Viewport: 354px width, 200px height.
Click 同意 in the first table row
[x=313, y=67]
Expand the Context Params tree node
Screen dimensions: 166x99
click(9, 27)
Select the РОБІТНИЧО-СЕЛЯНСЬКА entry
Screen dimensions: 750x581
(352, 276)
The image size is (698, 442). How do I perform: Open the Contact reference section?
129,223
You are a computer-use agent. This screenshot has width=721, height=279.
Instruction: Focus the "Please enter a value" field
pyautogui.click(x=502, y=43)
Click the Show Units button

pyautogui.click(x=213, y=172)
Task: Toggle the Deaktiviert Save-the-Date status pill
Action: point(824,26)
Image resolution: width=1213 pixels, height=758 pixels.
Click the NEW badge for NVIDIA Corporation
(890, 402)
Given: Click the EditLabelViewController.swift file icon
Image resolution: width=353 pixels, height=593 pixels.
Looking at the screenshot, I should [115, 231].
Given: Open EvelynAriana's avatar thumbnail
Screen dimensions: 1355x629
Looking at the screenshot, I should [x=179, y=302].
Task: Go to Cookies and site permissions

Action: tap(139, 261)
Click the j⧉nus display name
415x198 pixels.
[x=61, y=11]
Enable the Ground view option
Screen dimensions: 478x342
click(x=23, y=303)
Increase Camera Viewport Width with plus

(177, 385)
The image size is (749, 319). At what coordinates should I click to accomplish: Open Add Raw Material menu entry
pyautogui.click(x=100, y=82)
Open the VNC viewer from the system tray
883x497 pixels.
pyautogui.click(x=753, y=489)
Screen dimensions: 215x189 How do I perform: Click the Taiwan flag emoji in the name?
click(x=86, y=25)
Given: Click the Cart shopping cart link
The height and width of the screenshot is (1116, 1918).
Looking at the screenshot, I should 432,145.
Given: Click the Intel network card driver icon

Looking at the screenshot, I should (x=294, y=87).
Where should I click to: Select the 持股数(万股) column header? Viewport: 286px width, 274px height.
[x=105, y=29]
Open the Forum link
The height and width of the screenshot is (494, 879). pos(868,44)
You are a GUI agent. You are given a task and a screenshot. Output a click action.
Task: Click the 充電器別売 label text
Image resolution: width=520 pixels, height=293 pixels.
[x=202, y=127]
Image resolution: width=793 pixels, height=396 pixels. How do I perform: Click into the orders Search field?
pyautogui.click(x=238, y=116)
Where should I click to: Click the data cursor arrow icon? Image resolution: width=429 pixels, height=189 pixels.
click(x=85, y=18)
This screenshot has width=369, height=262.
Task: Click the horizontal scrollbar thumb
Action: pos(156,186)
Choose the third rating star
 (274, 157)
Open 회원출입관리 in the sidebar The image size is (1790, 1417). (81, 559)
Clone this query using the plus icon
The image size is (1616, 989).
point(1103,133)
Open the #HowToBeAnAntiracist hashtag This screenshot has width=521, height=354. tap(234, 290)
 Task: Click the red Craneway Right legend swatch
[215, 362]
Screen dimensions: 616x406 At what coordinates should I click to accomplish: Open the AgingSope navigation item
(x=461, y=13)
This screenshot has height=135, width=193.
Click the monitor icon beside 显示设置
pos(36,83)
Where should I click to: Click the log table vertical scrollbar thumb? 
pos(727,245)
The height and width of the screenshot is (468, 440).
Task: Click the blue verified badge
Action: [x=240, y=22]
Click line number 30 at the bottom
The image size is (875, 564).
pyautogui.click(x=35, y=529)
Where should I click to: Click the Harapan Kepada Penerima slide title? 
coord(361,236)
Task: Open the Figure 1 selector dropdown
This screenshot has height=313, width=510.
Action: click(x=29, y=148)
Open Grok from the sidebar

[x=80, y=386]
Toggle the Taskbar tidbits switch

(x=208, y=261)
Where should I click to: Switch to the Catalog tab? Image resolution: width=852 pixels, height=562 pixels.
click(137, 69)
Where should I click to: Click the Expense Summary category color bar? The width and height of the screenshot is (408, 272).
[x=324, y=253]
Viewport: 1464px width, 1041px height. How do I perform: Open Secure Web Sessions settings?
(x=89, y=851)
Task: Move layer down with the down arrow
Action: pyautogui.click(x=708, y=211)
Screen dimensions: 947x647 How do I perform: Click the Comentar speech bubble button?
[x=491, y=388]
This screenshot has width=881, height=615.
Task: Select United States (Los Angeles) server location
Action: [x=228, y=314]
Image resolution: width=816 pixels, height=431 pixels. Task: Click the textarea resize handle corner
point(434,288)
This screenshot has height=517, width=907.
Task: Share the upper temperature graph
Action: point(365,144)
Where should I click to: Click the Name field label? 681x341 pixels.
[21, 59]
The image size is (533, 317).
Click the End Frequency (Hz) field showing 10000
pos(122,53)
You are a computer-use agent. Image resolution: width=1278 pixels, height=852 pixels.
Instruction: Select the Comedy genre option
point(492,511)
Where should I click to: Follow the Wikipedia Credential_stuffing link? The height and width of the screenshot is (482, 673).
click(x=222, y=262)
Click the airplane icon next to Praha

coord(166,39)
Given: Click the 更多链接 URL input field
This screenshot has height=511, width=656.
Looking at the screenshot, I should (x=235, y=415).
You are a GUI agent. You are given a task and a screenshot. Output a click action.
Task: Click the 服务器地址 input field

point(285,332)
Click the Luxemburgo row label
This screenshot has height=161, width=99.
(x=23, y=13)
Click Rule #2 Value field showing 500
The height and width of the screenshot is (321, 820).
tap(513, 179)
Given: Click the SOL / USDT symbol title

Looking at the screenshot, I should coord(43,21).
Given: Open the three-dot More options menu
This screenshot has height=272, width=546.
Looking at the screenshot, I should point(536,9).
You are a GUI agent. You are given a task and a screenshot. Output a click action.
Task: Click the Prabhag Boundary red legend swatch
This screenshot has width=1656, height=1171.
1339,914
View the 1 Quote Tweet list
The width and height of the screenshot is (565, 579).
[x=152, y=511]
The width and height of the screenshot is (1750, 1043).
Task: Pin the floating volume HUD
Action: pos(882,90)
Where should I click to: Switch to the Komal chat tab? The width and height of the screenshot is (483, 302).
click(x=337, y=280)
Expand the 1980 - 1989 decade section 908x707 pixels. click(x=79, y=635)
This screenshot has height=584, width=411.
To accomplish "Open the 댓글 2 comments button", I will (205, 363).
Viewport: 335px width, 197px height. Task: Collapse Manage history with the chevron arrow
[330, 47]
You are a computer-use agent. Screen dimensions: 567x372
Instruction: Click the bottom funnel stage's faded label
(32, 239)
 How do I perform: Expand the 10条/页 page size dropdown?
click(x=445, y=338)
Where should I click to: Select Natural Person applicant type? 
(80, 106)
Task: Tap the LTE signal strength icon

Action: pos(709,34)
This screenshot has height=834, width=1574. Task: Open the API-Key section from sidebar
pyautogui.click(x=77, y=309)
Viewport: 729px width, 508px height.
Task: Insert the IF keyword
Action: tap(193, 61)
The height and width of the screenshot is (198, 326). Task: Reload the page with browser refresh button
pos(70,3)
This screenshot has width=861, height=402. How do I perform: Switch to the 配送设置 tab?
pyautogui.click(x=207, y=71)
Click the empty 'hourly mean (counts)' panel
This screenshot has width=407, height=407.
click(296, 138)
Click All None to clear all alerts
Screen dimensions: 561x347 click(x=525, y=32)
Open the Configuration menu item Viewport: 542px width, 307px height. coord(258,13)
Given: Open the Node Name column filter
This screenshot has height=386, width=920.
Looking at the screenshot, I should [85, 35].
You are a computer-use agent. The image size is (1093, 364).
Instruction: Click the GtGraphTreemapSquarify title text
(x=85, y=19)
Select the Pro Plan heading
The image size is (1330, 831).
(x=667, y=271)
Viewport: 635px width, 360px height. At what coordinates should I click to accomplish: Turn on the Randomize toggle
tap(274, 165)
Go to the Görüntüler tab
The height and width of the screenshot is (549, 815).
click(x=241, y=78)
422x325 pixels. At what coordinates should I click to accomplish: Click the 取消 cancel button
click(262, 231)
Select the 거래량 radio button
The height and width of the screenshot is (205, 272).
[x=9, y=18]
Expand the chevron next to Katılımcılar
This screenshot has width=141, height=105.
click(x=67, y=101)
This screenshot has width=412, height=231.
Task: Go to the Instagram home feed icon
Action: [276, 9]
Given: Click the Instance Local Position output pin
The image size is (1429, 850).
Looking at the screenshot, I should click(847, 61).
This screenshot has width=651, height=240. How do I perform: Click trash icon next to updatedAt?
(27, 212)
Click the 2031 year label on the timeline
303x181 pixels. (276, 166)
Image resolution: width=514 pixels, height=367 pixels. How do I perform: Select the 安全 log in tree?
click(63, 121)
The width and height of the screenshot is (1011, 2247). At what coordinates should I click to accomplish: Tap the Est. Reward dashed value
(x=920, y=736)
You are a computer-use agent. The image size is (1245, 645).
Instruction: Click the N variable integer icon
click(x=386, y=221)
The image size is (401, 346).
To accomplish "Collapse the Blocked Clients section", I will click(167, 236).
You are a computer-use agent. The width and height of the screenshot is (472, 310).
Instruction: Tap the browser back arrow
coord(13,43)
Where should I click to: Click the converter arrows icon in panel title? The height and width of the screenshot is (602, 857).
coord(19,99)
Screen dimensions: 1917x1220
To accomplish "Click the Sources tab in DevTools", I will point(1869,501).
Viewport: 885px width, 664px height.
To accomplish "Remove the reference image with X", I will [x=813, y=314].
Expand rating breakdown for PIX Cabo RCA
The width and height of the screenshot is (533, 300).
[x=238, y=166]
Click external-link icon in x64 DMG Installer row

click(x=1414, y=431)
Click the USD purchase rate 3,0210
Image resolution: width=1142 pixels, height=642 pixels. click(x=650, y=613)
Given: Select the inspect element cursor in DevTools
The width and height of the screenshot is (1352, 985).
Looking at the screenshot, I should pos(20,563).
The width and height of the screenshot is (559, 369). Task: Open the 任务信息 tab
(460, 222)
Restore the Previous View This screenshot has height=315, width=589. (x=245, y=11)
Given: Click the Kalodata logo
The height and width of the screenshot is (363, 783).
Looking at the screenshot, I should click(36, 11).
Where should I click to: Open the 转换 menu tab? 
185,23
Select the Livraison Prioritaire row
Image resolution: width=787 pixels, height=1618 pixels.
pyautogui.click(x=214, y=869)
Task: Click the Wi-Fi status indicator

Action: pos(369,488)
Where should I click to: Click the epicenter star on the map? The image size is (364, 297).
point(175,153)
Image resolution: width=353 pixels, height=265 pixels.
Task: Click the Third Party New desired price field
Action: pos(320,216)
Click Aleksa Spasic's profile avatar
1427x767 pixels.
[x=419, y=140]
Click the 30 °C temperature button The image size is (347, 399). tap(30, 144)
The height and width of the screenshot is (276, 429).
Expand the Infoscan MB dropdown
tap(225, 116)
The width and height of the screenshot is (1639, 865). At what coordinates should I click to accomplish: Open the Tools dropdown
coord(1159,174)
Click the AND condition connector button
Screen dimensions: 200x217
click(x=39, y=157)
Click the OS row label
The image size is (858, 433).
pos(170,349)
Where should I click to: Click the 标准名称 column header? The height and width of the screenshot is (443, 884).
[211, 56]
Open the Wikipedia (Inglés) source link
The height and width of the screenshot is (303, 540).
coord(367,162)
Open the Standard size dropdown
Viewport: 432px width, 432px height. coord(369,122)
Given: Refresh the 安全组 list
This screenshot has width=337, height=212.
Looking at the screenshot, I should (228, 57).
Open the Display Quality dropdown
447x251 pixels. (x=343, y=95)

-=-=-

Copy the rows between the line holding "Given: Click the SOL / USDT symbol title" and the line holding "Looking at the screenshot, I should point(536,9).", inclusive, word for word.

Expected answer:
Given: Click the SOL / USDT symbol title

Looking at the screenshot, I should coord(43,21).
Given: Open the three-dot More options menu
This screenshot has height=272, width=546.
Looking at the screenshot, I should point(536,9).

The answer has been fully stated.